Theis received financing through the city of Glencoe to build out additional space for Miromatrix, which repaid that financing through five years of rent, Cohen says. The result was a pig processing/harvesting facility on one side and a laboratory on the other. For Miromatrix, it meant cutting its supply line to 20 feet.
And biotech came to Glencoe.
“We were fortunate to have them locate in town,” says Glencoe assistant city administrator Dan Ehrke. “They’ve been a great addition to town and have broadened our economic sectors.”
University of Minnesota
♦ Miromatrix received an exclusive, worldwide license, with the right to sublicense the technology developed at the university. In exchange, the university received an equity stake of more than 10 percent, undisclosed revenue-based royalties on internally developed products, a percentage of sublicense royalties received.

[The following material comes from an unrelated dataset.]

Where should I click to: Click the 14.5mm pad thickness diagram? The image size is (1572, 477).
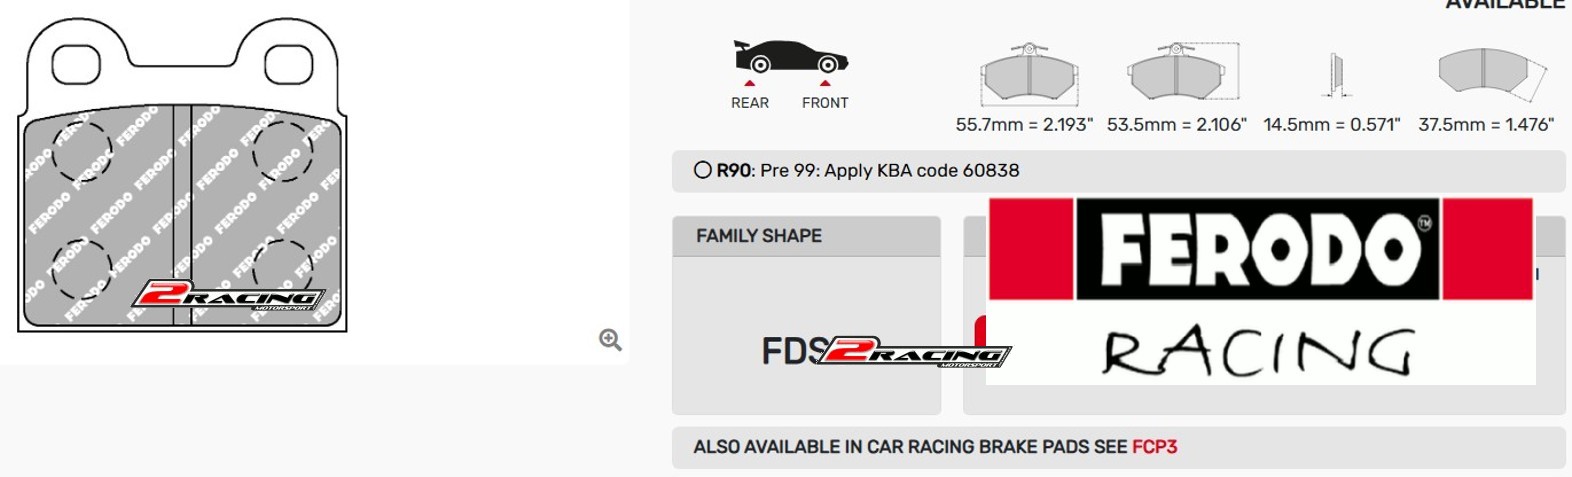click(x=1335, y=75)
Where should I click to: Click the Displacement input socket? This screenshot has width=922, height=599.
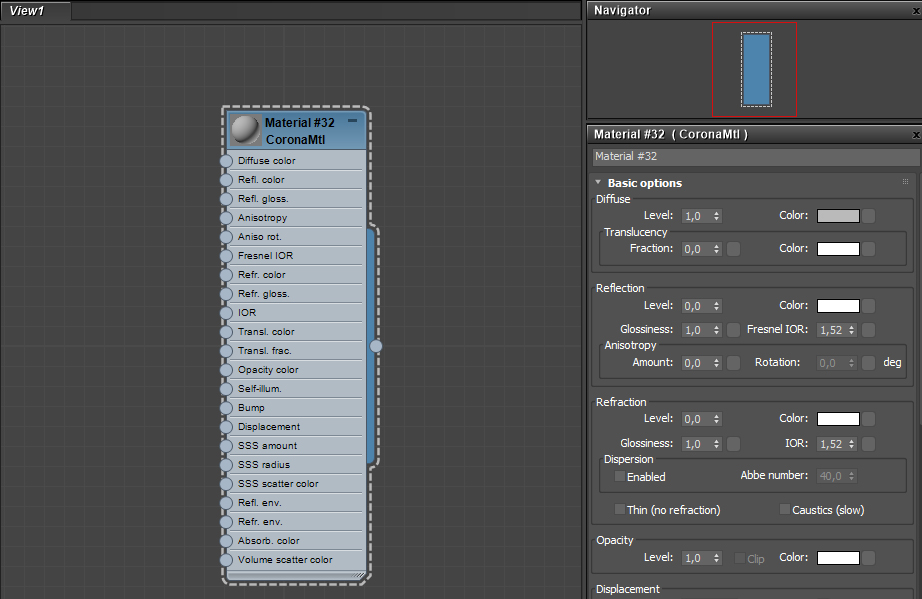click(x=226, y=427)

♦ Mayo has invested in each of three financing rounds in Miromatrix and is conducting research for the company on a contract basis.
Texas Heart Institute
♦ Miromatrix entered into a sub-license agreement with the institute, allowing it to use the company’s technology to develop a heart for human implant. The work will be funded and performed by Texas Heart Institute. The first human implant of the developed product, including any relevant IP and research, will be transferred back to the company for further funding and development. The company will then market and sell the product, and the institute will receive an undisclosed royalty based on its net sales.
Dr. Doris Taylor
♦ Taylor co-invented the technology behind Miromatrix’s products while she was at the University of Minnesota, and founded the company. She was removed from its board five months after it started but retains less than 5 percent of its stock. Today, she is director of regenerative medicine research at the Texas Heart Institute, which is assisting with Miromatrix’s heart transplant product development work.
Dale Kurschner is TCB’s editor in chief.